PAGE EXTRACT —
As this act indicates there had been sales of interests and parts of interests of the copartners intermediate the deeds of 1775 and 1783. There were at the outset eight full shares, Henderson, Williams, Johnston, Hogg, Thomas Hart, Luttrell and Nathaniel Hart taking full shares; and Bullock and David Hartº taking half shares. It would appear therefore that Robert Lucas, an early Wataugan and with Henderson a signer of the Cumberland compact, had purchased the shares of Williams and Johnston, and assigned a portion of his holding to John Carter, for whom Carter county, Tennessee, was named — the county of his residence.

The state of North Carolina issued a grant in accord with this act; and the grantees proceeded to have the lands surveyed and platted by Stokeley Donelson, surveyor. The boundary was divided into lots, "A," "B," etc., beginning at the extreme northwest or at Old Town Creek in Claiborne county, Tennessee. The eastern boundary of the granted tract begins  p25 about five miles (direct line) from Cumberland Gap, and the western boundary of that portion that lies on Powell river is just east of Jacksboro. The surveyor in running the southwestern boundary caused it to run off at an acute angle from the northeastern boundary (patently contrary to the spirit of the legislative act and the grant), the evident purpose being to leave out of the grant to Henderson and associates a very fine body of agricultural land between the southwestern boundary and a line that very nearly is represented by the present line of the Knoxville & Ohio branch of the Southern railway at Caryville, Tenn. The tradition is that Donelson, who was affected by land lust, and who was perhaps the largest owner of acreage in the west, so ran the lines that he might acquire, under a later grant to himself, the tempting lands in this angle. This he proceeded to do; and the tradition further runs that Donelson's action in this matter led to a breach between him and Henderson.

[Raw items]
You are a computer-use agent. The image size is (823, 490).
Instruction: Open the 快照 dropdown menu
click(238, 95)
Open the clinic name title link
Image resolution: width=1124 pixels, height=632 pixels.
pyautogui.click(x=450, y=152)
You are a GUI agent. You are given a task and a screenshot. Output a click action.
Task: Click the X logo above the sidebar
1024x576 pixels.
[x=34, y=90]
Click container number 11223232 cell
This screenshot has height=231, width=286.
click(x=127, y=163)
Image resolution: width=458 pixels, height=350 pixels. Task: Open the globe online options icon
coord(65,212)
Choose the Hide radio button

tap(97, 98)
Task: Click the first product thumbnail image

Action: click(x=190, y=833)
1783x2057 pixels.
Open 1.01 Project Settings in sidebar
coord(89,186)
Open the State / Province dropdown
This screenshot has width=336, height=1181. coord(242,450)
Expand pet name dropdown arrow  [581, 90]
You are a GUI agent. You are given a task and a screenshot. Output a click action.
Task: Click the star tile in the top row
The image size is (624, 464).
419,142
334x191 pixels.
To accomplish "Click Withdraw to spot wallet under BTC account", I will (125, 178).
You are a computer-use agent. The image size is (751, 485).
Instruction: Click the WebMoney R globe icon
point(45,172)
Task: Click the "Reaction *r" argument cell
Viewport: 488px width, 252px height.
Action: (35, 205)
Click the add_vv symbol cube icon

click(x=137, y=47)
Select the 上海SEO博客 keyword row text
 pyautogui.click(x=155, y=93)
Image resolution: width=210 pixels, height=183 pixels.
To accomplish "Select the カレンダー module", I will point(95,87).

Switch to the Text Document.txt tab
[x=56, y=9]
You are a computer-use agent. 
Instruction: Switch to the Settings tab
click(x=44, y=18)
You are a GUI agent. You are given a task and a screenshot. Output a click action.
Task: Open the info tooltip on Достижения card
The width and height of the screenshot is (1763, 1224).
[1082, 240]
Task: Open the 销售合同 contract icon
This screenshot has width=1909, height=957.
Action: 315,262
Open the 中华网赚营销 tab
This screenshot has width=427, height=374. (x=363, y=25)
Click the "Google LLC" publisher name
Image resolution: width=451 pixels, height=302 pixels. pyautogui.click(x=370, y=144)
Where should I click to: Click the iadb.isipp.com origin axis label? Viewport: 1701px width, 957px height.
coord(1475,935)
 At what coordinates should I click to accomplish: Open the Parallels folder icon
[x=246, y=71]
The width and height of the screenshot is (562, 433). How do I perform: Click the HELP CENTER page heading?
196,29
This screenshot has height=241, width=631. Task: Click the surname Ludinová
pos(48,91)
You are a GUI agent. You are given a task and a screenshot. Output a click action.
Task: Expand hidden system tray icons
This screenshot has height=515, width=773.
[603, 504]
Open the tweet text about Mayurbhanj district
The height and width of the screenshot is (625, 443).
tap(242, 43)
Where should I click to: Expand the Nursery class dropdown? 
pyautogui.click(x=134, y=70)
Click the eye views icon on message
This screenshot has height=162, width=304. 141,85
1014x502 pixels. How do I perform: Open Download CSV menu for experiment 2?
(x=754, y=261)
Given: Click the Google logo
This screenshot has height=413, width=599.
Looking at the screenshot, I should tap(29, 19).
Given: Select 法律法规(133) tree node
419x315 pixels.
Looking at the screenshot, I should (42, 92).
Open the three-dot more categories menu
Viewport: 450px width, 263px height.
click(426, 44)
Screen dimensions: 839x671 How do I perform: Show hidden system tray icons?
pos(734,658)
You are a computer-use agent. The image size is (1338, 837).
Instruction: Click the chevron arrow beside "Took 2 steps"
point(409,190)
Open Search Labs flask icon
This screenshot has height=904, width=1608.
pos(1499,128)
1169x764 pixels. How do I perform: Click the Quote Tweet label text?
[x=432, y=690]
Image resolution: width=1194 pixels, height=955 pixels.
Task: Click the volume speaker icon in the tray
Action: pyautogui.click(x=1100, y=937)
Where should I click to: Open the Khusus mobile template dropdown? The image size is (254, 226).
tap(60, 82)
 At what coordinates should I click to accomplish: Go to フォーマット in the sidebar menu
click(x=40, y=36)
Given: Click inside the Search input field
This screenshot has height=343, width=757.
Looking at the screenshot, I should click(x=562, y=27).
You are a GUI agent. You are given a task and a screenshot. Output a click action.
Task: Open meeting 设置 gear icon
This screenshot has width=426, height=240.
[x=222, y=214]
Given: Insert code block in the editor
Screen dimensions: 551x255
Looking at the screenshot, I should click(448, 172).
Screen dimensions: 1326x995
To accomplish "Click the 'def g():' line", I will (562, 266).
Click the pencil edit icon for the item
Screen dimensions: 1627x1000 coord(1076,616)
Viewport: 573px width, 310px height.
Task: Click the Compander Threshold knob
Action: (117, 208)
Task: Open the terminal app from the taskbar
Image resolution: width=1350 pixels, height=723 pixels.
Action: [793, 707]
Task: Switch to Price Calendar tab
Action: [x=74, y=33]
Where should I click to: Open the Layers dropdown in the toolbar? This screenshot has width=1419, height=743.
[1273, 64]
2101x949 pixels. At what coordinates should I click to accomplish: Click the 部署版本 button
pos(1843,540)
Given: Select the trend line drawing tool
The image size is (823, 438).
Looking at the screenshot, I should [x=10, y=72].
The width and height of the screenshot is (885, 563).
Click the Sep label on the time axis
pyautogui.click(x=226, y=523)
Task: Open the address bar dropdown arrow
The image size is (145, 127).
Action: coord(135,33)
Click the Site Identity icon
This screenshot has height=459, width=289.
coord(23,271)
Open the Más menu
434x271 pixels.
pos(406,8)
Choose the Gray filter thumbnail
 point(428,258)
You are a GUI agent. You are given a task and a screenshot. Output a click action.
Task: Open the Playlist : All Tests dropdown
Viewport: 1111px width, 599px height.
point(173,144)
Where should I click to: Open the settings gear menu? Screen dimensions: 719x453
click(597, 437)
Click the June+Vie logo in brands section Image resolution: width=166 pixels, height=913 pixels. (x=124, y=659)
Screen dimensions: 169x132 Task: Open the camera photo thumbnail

TASK SET —
**A)** Do these statements agree with the Henderson grant passage? (i) At the outset there were eight full shares. (ii) The lands were surveyed and platted by John Carter. (iii) The lots began at Old Town Creek in Claiborne county, Tennessee. Answer yes or no for each, quoting the deciding words.
**B)** According to the Henderson grant passage, who was Carter county, Tennessee, named for?
The items play no part in what is asked here.

PROBLEM SOLUTIONS —
**A)**
(i) Yes: "There were at the outset eight full shares"
(ii) No: "surveyed and platted by Stokeley Donelson, surveyor"
(iii) Yes: "beginning at the extreme northwest or at Old Town Creek in Claiborne county, Tennessee"

**B)** John Carter, who lived in that county.